Start of Block

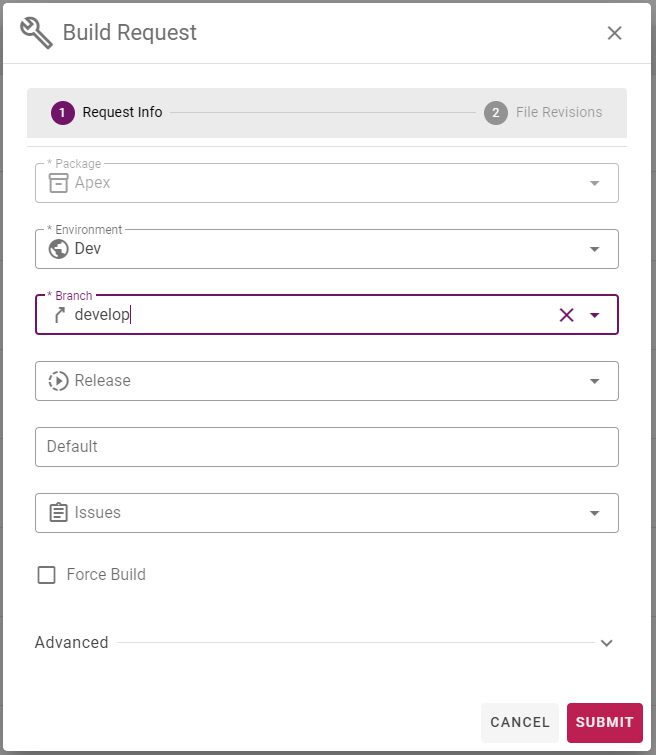Open the Release dropdown arrow
Viewport: 656px width, 755px height.
595,381
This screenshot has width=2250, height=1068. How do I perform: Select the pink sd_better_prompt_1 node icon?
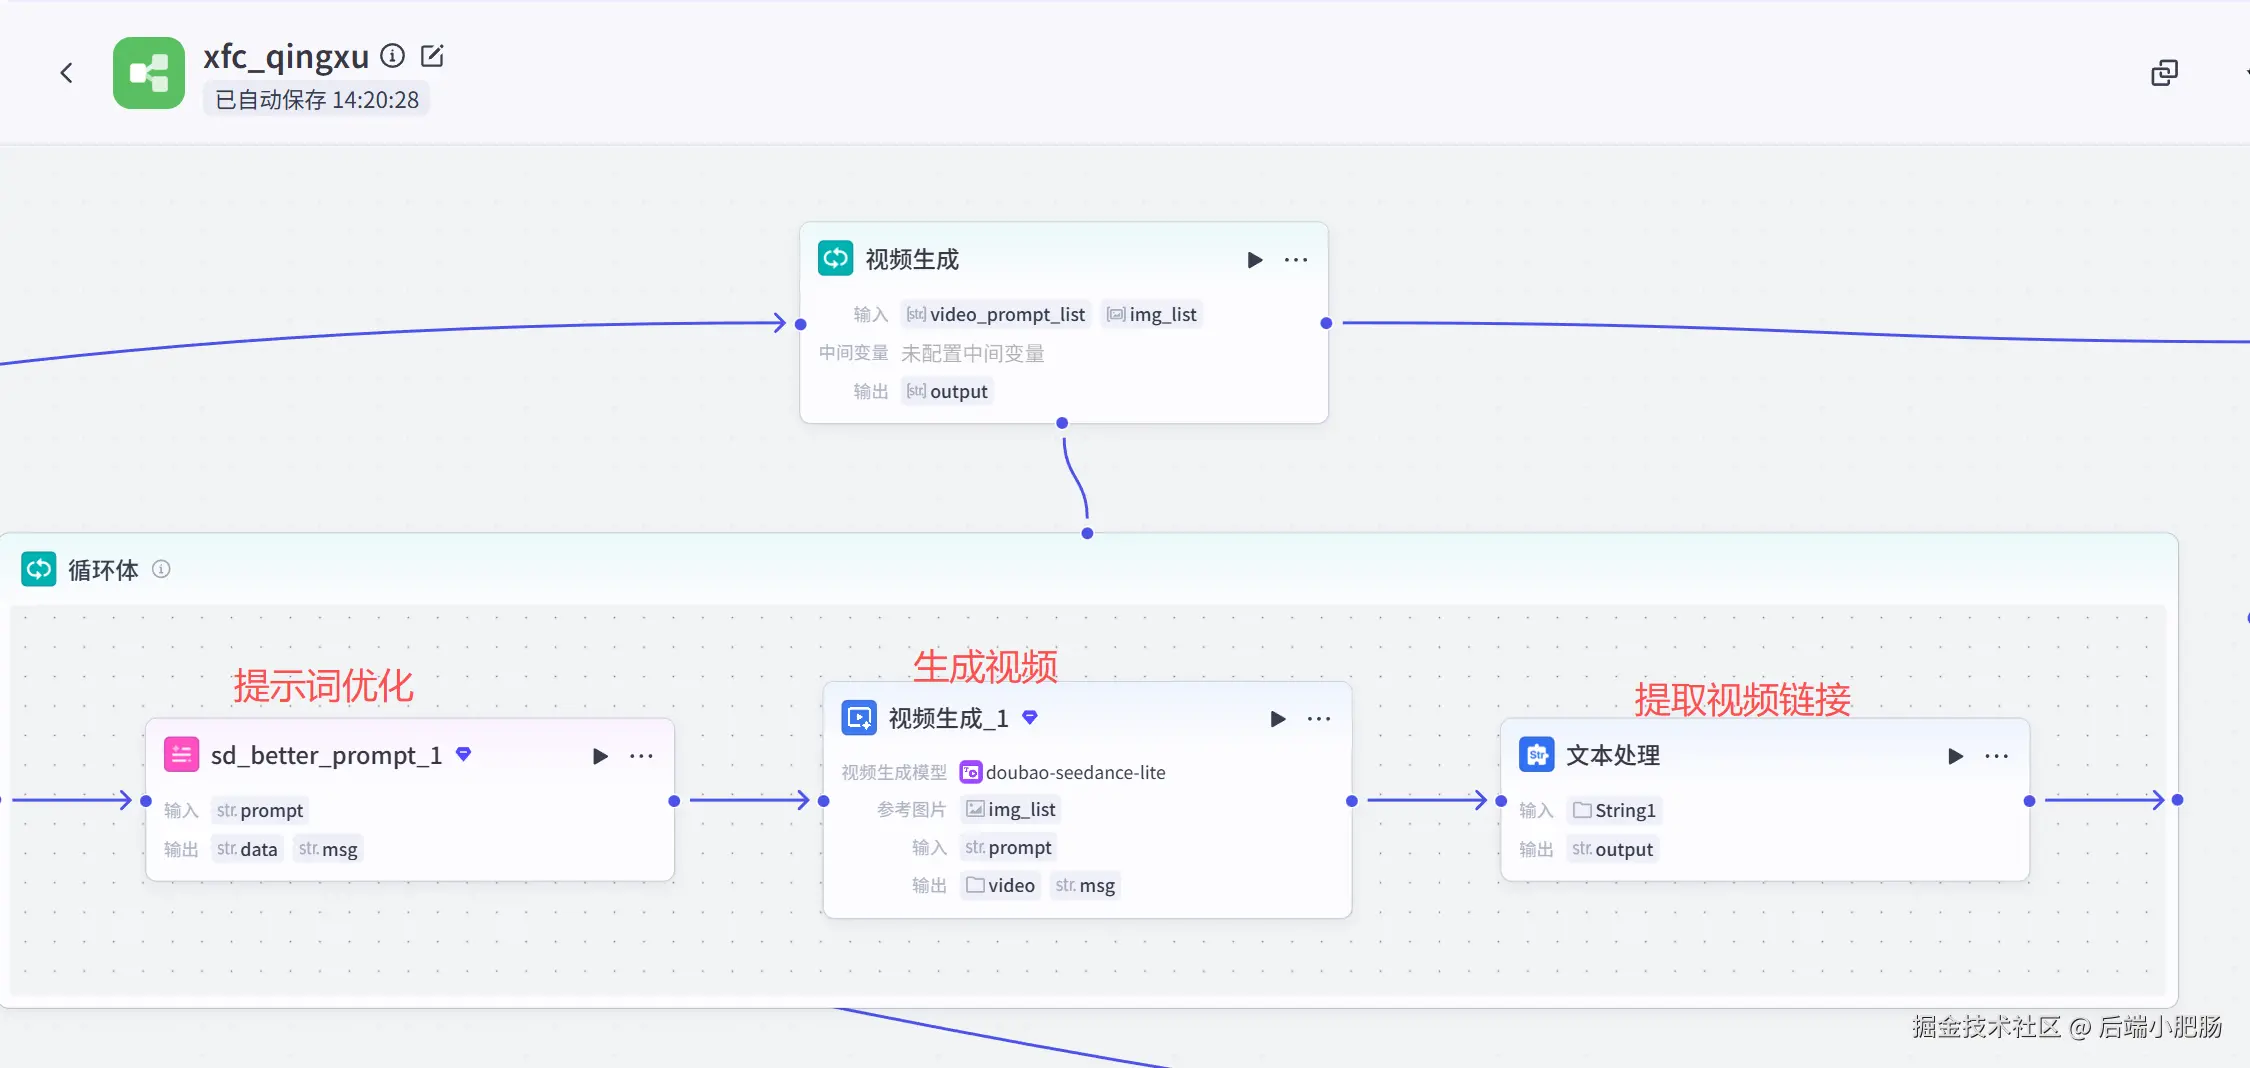(x=181, y=754)
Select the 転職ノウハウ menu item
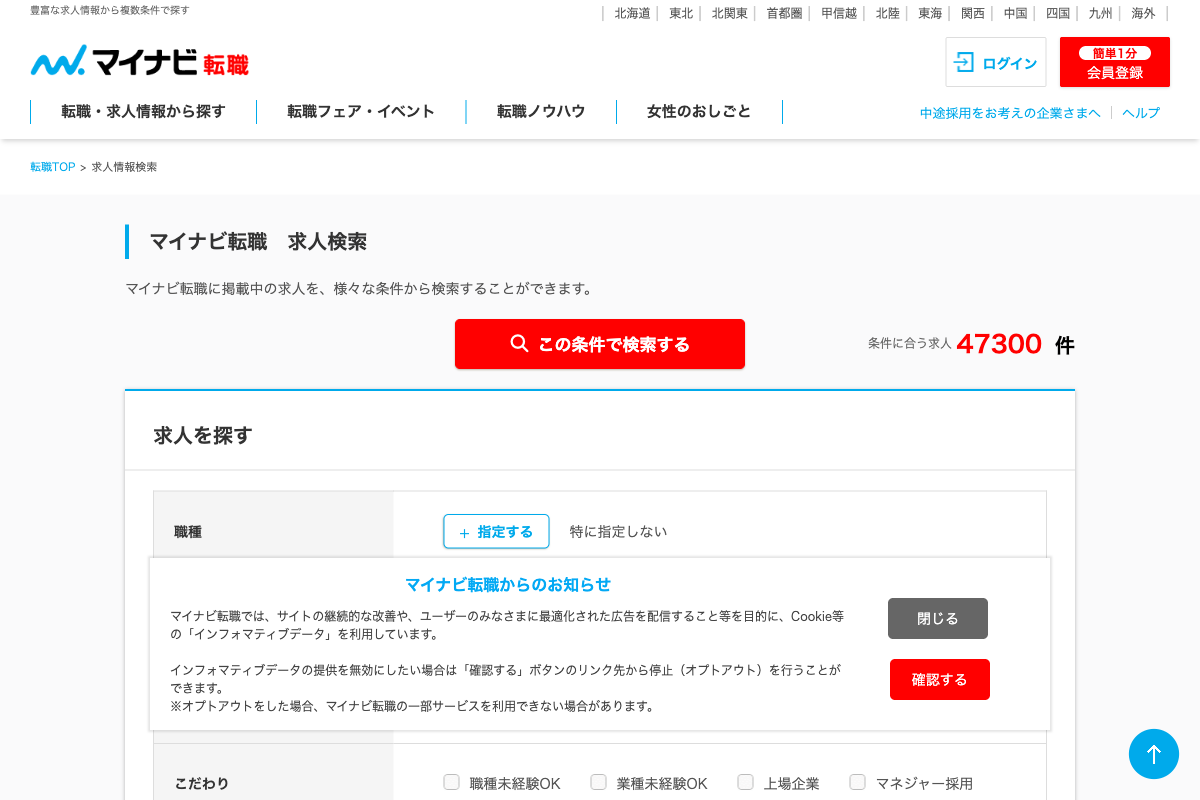Viewport: 1200px width, 800px height. [x=541, y=112]
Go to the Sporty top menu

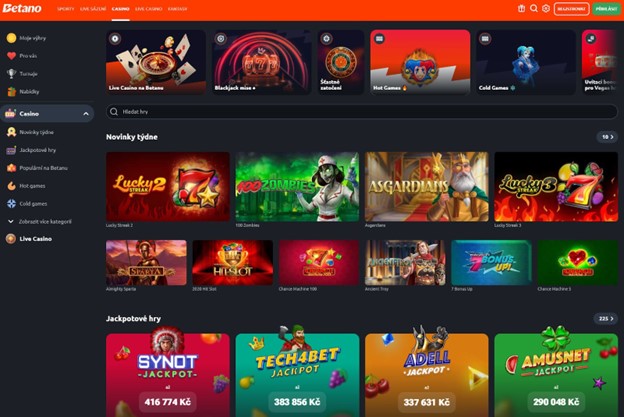66,9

End of Block

* **EXERCISE PROMPT**:
Beginning at the line that contains "This screenshot has", retype each line of the data above through the very last one. Do not retype the pictures.

* **ANSWER BELOW**:
This screenshot has width=2250, height=1068. How do I perform: Select the pink sd_better_prompt_1 node icon?
(x=181, y=754)
Select the 転職ノウハウ menu item
Viewport: 1200px width, 800px height. [x=541, y=112]
Go to the Sporty top menu

66,9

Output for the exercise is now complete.